I am not flouncing from MN but I will very soon be hiding the Step-parenting topic.
Help with step-parenting problems is what first brought me to MN, and through the crap I got a lot of support from some lovely, wise and experienced step mothers, and I'm so grateful.
Most of my SP woes are in the past now and I do try to post help and support where I can - but I'm sick of the views against step mothers on here, the taring with the same brush, the massive assumptions, the sweeping generalisations which seem reserved just for this area of the site, - it's been the same since I've been here but recently it seems intensified - it's relentless and exhausting and I don't have the fight to keep arguing 'our' corner.
I did everything I could for my step children to help them feel important, included, equal, part of my family. - When my own children arrived I made massive sacrifices and compromises to continue this and it sickens me to constantly read the view 'you knew what you were taking on when you got with someone with children..'
No-one knows what it will be like to be a stepparent, do we know what the rest of our lives as parents will be when we have our first child? of course not.
A parent posts "I am at the end of my tether, my child is so badly behaved/ won't sleep at night - I'm so tired/ he says he hates me/ she's jealous of the new baby/ she won't do her homework and lies to the teachers.." do they get told "suck it up, you knew what you were getting into when you had children" ??

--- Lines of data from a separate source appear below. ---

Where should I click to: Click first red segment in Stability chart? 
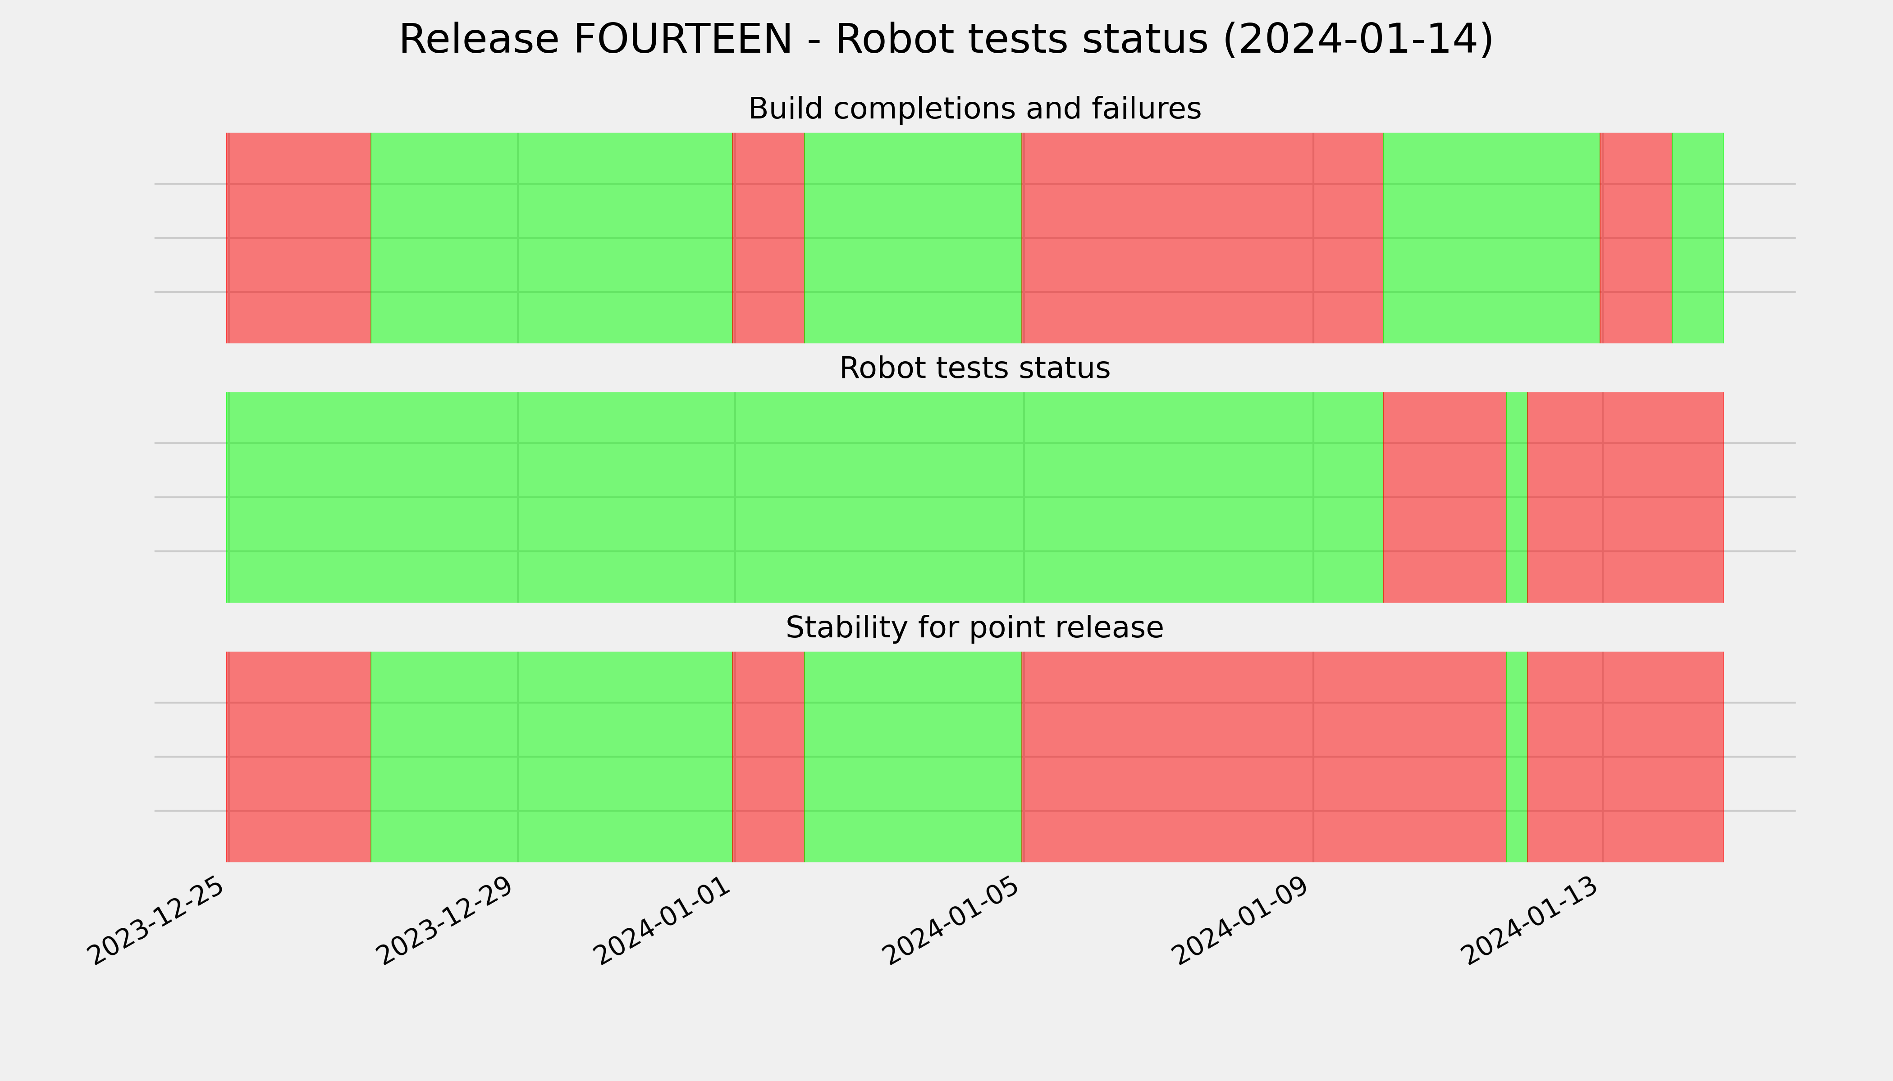(x=299, y=757)
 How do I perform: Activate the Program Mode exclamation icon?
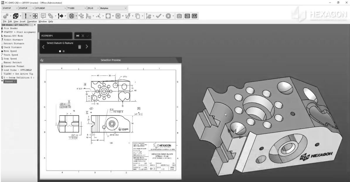[26, 16]
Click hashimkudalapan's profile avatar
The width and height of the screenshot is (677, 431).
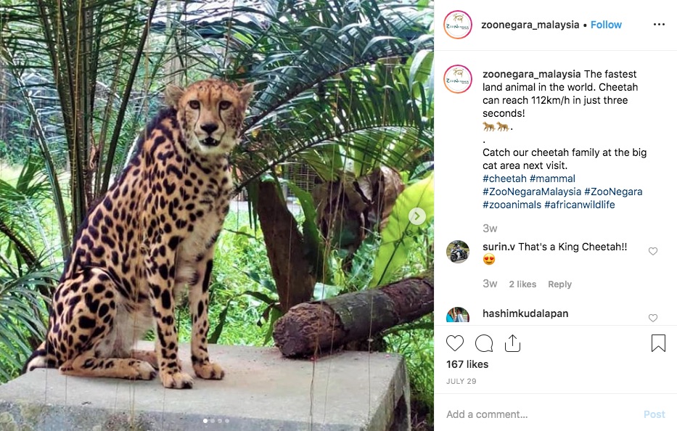[458, 316]
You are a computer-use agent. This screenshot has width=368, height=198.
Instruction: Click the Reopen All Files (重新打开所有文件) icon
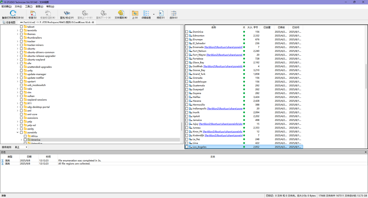(x=13, y=13)
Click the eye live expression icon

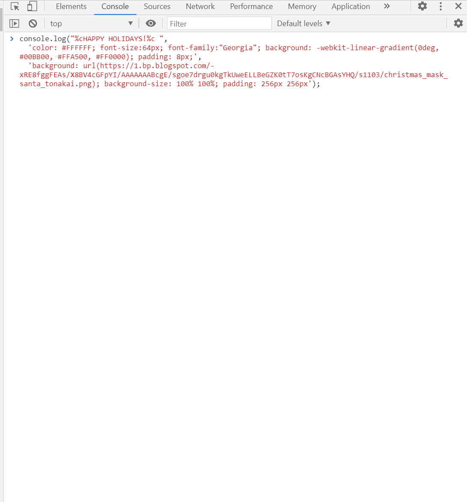coord(151,24)
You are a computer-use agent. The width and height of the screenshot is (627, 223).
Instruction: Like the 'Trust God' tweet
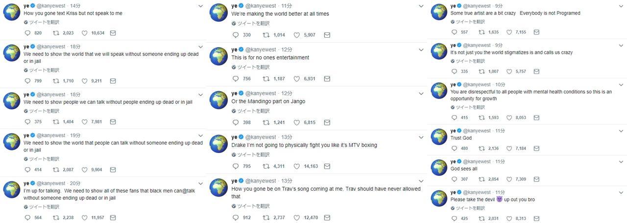(509, 149)
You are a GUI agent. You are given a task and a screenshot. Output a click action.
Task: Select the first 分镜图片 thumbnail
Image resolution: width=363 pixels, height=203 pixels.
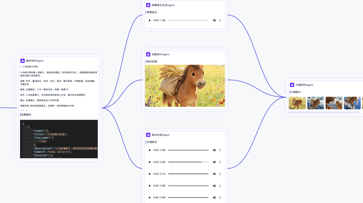297,103
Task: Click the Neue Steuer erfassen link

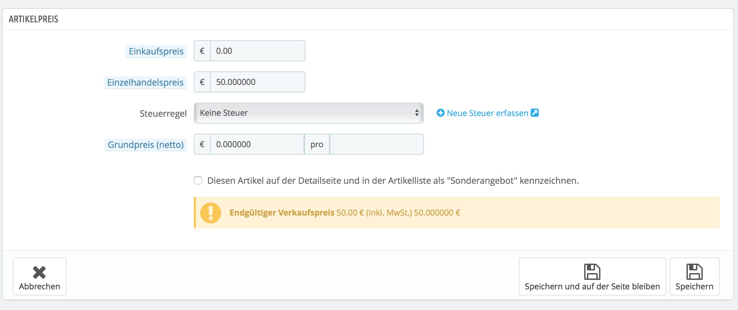Action: tap(487, 113)
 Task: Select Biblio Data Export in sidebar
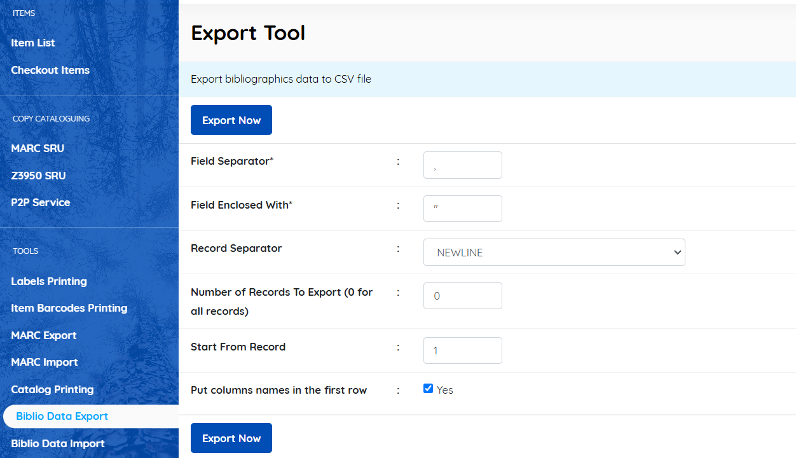(x=62, y=416)
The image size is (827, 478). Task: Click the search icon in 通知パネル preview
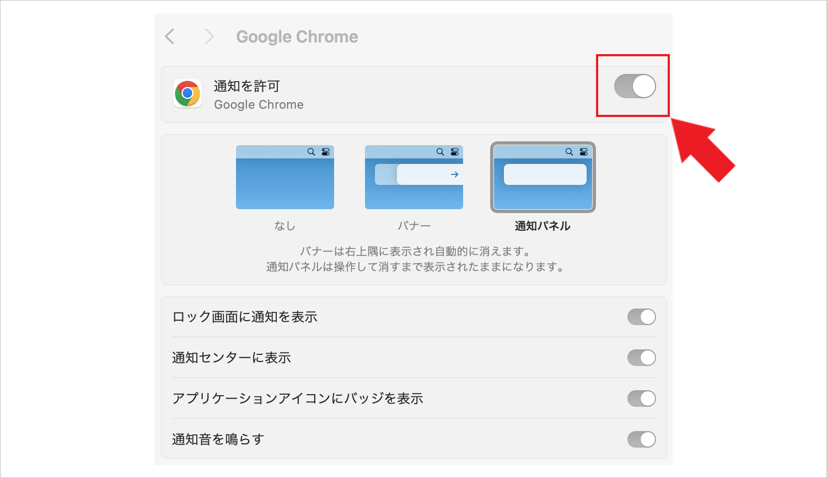coord(569,152)
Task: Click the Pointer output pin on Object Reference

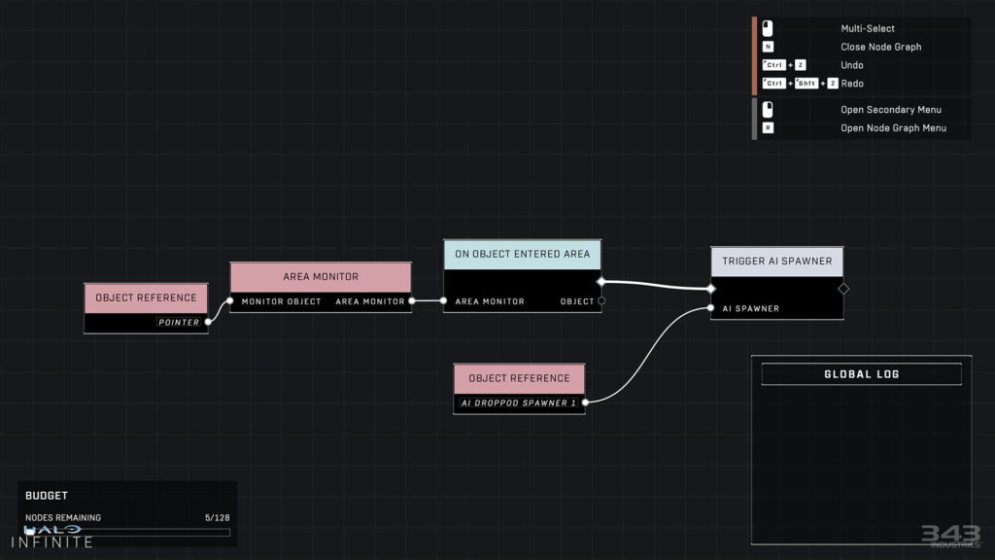Action: pyautogui.click(x=208, y=322)
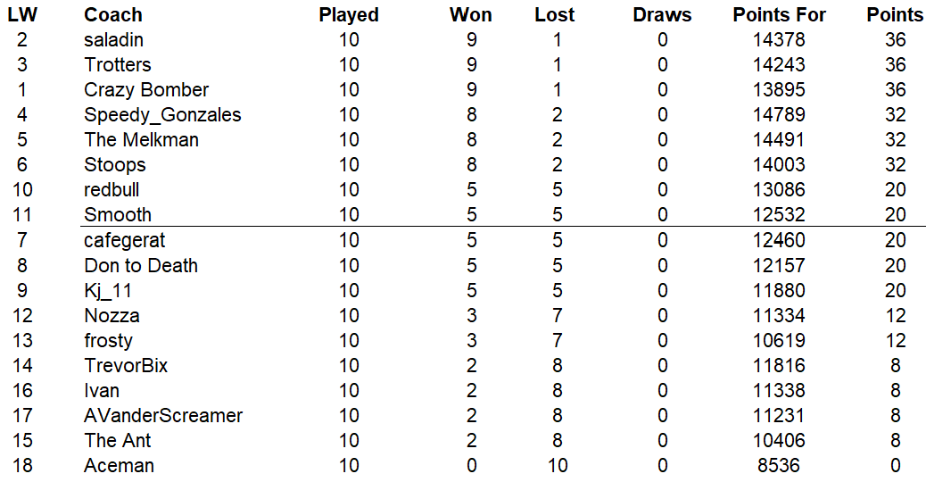Click coach Speedy_Gonzales
926x482 pixels.
pyautogui.click(x=162, y=115)
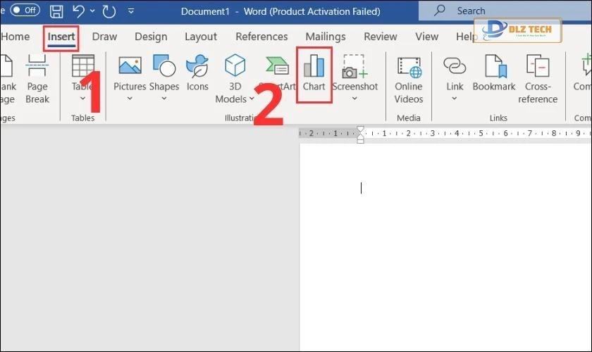
Task: Click the Chart icon in Illustrations
Action: tap(314, 68)
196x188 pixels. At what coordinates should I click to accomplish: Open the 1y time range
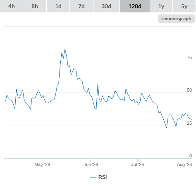point(161,6)
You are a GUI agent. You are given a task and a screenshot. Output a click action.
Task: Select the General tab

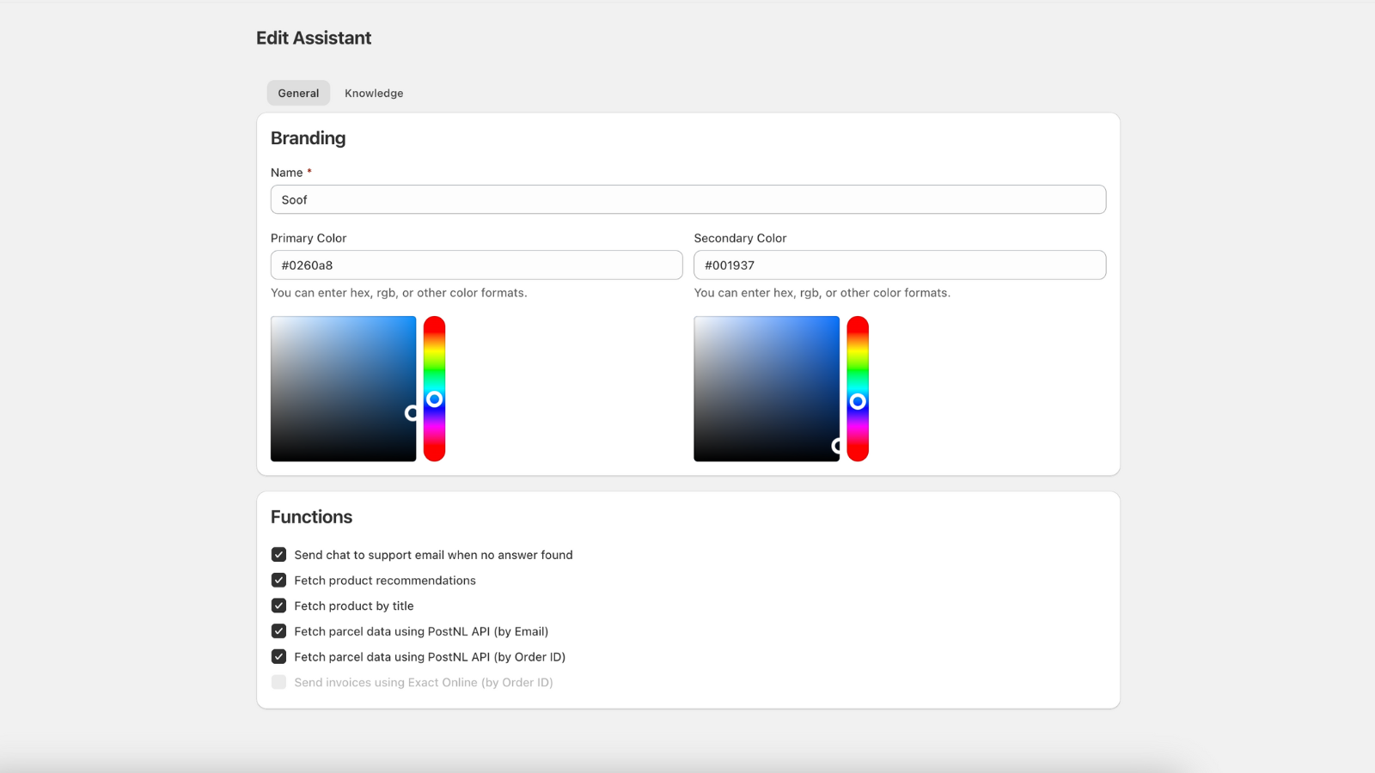click(x=298, y=93)
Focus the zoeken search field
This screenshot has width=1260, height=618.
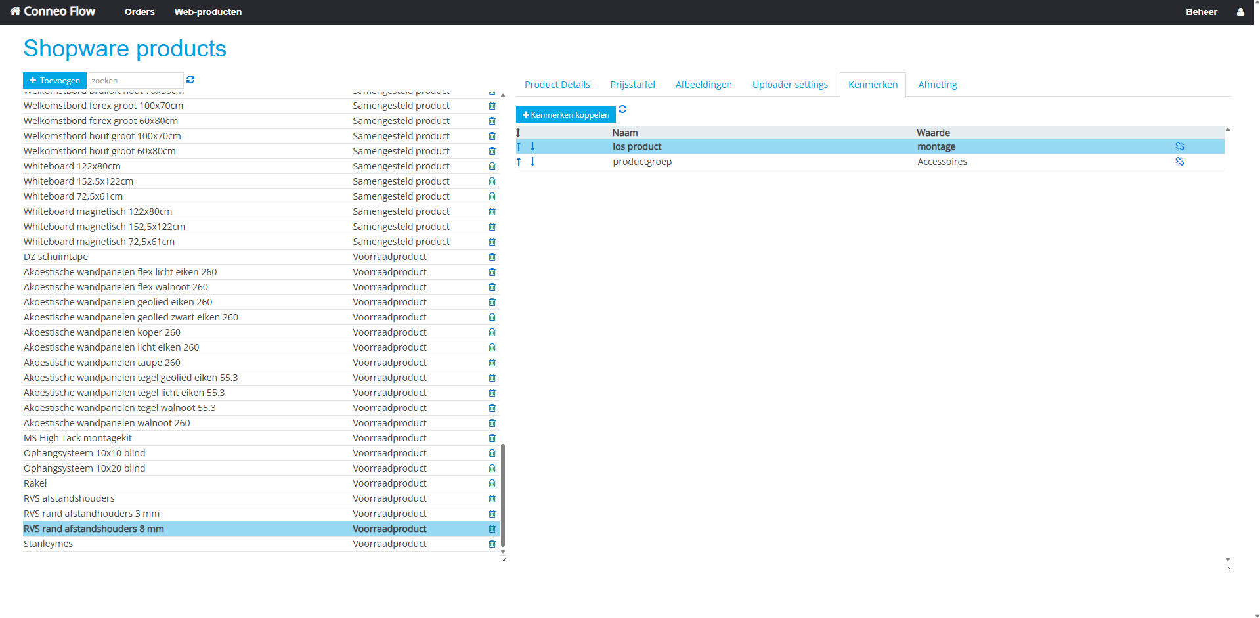[135, 80]
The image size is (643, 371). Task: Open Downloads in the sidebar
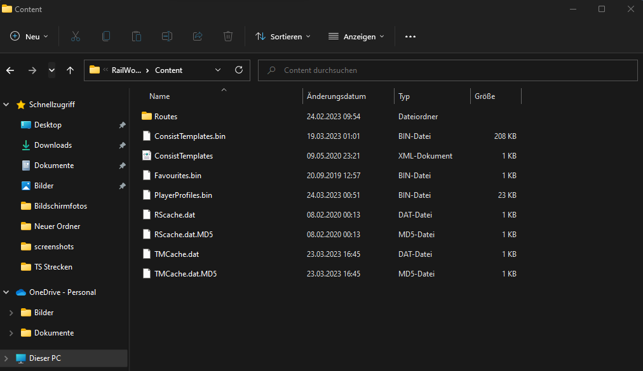53,145
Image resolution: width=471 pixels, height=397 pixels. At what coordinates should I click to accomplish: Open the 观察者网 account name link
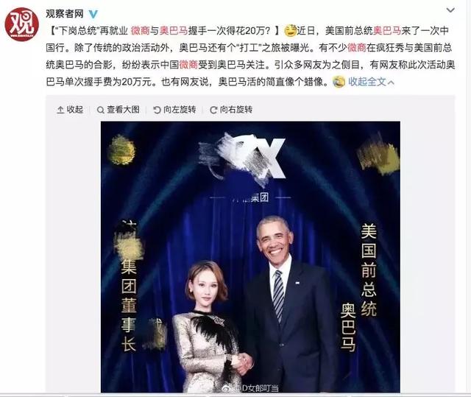(65, 13)
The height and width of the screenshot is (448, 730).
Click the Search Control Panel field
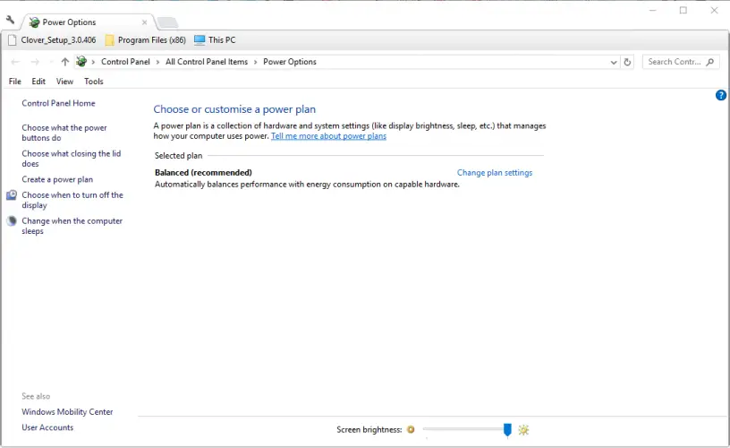673,62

I think it is down to plain old sexism. If a woman meets a man with dc she is expected to roll up her sleeves and be the 'Mum' and not complain, whatever shit is thrown at her because she is a woman and nurturing children is her role in life. If a man meets a woman with dc he is made into a saint for 'taking on' her children. Everything he does for these dc has to be applauded because they aren't his. That's the difference!